View Seminar here: https://go.ncsa.illinois.edu/2021CAIIFallSeminarSeries
Abstract:
Deep learning is an exciting approach to modern artificial intelligence based on artificial neural networks. The goal of this talk is to put forth a set of principles that enable us to theoretically analyze deep neural networks of actual relevance. In doing so, we will explain why such a goal is even attainable in theory and how we are able to get there in practice.
To begin, we will discuss how physical intuition and the approach of theoretical physics can be brought to bear on this problem, borrowing from the "effective theory" framework of physics. For context, we will recount how similar ideas were used to connect the thermodynamic effective description of artificial machines from the industrial age to the first-principles theory of microscopic components provided by statistical mechanics. In order to make progress on deep learning, we will need to understand the statistics of initialized deep networks and determine the dynamics of such an ensemble when learning from data. To make this tractable, we will have to take the structure of neural networks into account. Developing a perturbative 1/n expansion around the limit of infinite hidden-layer width, we will find a principle of sparsity that will let us describe effectively-deep networks of practical large-but-finite-width networks. We will thus see that useful neural networks should be sparse -- hence the preference for larger and larger models -- but not too sparse -- so that they are also deep.
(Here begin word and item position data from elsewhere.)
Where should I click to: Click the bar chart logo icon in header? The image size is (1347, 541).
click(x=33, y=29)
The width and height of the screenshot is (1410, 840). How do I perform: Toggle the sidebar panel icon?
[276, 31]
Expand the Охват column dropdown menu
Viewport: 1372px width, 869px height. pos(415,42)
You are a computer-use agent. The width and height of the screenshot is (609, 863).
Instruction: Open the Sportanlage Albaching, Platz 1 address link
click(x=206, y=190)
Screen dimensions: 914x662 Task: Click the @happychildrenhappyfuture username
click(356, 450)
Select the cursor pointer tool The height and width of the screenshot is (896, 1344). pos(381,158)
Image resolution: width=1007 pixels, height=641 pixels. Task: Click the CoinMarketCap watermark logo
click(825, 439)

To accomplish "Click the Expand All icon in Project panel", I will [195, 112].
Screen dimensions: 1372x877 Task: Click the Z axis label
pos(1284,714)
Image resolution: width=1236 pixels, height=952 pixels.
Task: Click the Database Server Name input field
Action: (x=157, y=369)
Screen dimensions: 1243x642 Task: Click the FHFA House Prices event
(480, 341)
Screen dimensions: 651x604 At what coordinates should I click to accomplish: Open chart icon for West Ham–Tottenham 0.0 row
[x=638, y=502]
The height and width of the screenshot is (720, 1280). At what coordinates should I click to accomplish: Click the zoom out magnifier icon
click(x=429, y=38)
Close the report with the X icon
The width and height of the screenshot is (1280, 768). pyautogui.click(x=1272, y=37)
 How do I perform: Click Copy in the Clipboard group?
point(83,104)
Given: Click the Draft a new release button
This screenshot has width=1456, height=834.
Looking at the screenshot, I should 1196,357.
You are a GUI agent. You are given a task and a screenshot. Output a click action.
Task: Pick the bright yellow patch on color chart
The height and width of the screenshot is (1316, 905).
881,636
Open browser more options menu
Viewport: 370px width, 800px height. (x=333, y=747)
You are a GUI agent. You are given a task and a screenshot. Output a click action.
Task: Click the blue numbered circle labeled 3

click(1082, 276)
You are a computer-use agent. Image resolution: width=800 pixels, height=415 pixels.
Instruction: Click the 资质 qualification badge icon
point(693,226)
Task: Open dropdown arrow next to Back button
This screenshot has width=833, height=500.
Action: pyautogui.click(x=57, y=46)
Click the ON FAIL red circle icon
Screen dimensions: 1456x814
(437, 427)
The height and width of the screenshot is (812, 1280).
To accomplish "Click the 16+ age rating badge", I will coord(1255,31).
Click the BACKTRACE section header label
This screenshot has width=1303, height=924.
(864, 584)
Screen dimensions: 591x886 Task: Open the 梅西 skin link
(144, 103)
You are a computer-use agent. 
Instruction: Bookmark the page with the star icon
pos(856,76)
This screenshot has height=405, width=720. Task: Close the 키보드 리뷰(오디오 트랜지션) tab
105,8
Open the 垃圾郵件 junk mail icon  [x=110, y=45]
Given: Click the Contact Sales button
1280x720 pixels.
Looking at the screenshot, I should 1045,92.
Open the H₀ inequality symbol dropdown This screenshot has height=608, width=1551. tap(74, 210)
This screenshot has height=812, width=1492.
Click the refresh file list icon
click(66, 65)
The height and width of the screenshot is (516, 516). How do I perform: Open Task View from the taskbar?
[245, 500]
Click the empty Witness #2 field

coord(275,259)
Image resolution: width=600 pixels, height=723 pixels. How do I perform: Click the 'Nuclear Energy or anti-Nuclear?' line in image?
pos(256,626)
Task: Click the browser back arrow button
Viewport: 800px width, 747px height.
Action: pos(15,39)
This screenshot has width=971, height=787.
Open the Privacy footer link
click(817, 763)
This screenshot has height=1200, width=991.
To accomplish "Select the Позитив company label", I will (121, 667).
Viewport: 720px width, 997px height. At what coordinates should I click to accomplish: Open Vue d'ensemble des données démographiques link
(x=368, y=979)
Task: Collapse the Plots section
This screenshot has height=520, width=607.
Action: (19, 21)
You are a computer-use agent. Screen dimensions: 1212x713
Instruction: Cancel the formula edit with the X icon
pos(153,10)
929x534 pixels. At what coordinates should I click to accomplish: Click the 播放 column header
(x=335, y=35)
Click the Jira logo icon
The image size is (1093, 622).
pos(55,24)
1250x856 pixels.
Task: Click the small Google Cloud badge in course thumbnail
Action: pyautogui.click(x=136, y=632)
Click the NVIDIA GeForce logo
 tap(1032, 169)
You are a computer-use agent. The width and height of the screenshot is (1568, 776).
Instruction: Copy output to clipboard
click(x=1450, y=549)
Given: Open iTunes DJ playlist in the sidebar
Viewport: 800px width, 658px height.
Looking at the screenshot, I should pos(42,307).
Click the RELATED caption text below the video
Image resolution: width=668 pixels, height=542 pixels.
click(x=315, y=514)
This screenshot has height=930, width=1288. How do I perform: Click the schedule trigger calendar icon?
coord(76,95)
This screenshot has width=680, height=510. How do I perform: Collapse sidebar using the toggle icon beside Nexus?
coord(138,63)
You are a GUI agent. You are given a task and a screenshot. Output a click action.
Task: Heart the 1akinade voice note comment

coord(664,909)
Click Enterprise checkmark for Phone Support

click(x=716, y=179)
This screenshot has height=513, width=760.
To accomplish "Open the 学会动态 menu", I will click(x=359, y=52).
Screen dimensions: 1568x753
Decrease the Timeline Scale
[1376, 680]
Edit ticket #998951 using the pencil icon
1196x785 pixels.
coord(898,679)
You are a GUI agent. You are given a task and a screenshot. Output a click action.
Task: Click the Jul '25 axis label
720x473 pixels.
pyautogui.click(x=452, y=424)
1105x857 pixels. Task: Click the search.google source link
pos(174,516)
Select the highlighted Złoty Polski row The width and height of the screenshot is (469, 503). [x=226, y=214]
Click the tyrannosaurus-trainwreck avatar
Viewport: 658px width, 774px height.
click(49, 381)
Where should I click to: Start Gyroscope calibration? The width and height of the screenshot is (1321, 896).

This talk is based on a book, "The Principles of Deep Learning Theory," co-authored with Sho Yaida and based on research also in collaboration with Boris Hanin. It will be published next year by Cambridge University Press.
Speaker Bio:
Dan Roberts is currently a Research Affiliate at the Center for Theoretical Physics at MIT, an Affiliate of the NSF AI Institute for Artificial Intelligence and Fundamental Interactions, and a Principal Researcher at Salesforce. Previously, he was Co-Founder and CTO of Diffeo, a collaborative AI company acquired by Salesforce, a research scientist at Facebook AI Research (FAIR) in NYC, and a Member of the School of Natural Sciences at the Institute for Advanced Study in Princeton, NJ. Dan received a Ph.D. from MIT, funded by a Hertz Foundation Fellowship and the NDSEG, and he studied at Cambridge and Oxford as a Marshall Scholar. Dan's research has centered on the interplay between physics and computation, and previously he has focused on the relationship between black holes, quantum chaos, computational complexity, randomness, and how the laws of physics are related to fundamental limits of computation.
All presentations will be recorded and will available on the CAII website shortly after the presentation.